- Born: 1992 (age 33–34) Shantou, Guangdong, China
- Education: Tsinghua University (B.S.); Carnegie Mellon University (PhD);
- Known for: Co-founder of Moonshot AI Co-author of XLNet and Transformer-XL
- Fields: Artificial intelligence
- Thesis: Advances in Generative Feature Learning (2019)
- Academic advisors: Jie Tang (Tsinghua); Ruslan Salakhutdinov (CMU); William Cohen (CMU);

Chinese name
- Simplified Chinese: 杨植麟
- Traditional Chinese: 楊植麟

Standard Mandarin
- Hanyu Pinyin: Yáng Zhílín

Yue: Cantonese
- Jyutping: Joeng4 Zik6 Leon4

= Yang Zhilin =

Chinese businessman (born 1992)

Yang Zhilin (Yáng Zhílín (杨植麟); born 1992) is a Chinese entrepreneur and businessman who is the co-founder of the AI company Moonshot AI. He also co-founded Recurrent AI.

Yang is also the co-author of the papers relating to XLNet and Transformer-XL.

== Early life and education ==
Yang was born in 1992 in Shantou, Guangdong province. He once dreamt of becoming a rock star or a wandering poet. His favourite band is Pink Floyd and his favourite album is The Dark Side of the Moon.

Yang attended Shantou Jinshan Middle School. Despite having no programming background, after one year of training he won first prize in National Olympiad in Informatics in Guangdong province which earned him admission to Tsinghua University. He then took Tsinghua University's independent entrance examination and was admitted again. He nevertheless took the Gaokao, earning a 667 — the top score in Science in Shantau — which served as a third admission ticket to Tsinghua.

At Tsinghua, Yang originally majored in thermal engineering. However, after reading a novel by Haruki Murakami, Yang decided to change his major to computer science. His academic adviser was Jie Tang (co-founder of Z.ai). During his time at university, Yang formed a rock band called Splay (named after Splay tree) where he was drummer and songwriter.

Entries provided:
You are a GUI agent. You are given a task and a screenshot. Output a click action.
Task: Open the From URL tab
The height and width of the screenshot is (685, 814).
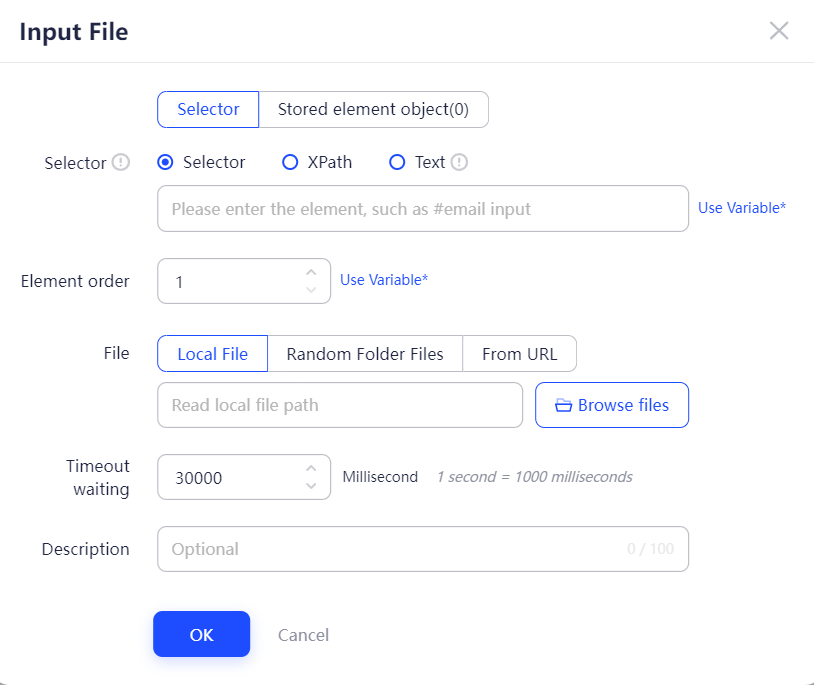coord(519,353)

--

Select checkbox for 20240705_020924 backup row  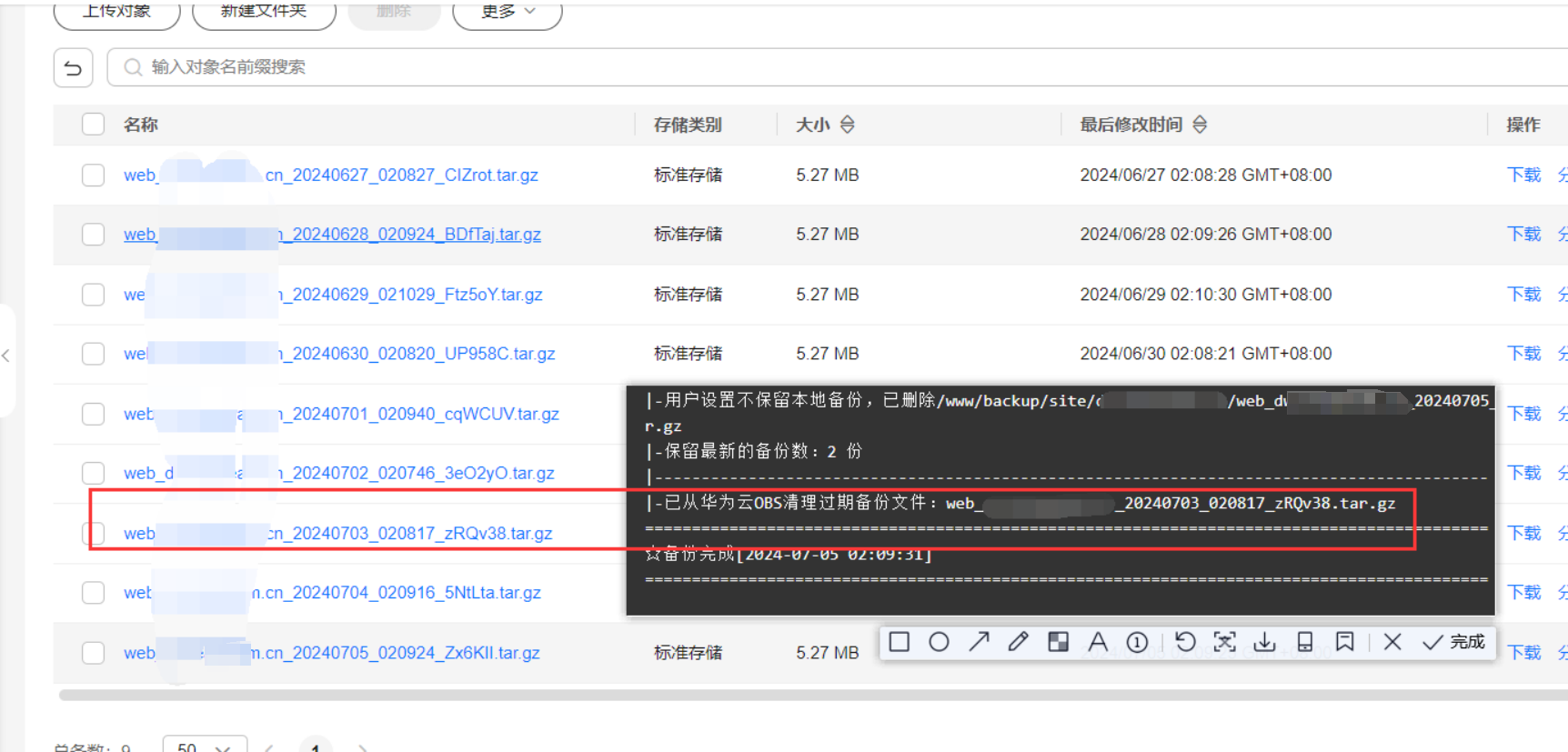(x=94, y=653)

Exercise prompt:
Revise the stretch of the Yang Zhilin text from "Standard Mandarin" through "co-founded Recurrent AI.", writing it out again with "entrepreneur" changed to "innovator". The items have nothing to do with this.

Reply:
Standard Mandarin
- Hanyu Pinyin: Yáng Zhílín

Yue: Cantonese
- Jyutping: Joeng4 Zik6 Leon4

= Yang Zhilin =

Chinese businessman (born 1992)

Yang Zhilin (Yáng Zhílín (杨植麟); born 1992) is a Chinese innovator and businessman who is the co-founder of the AI company Moonshot AI. He also co-founded Recurrent AI.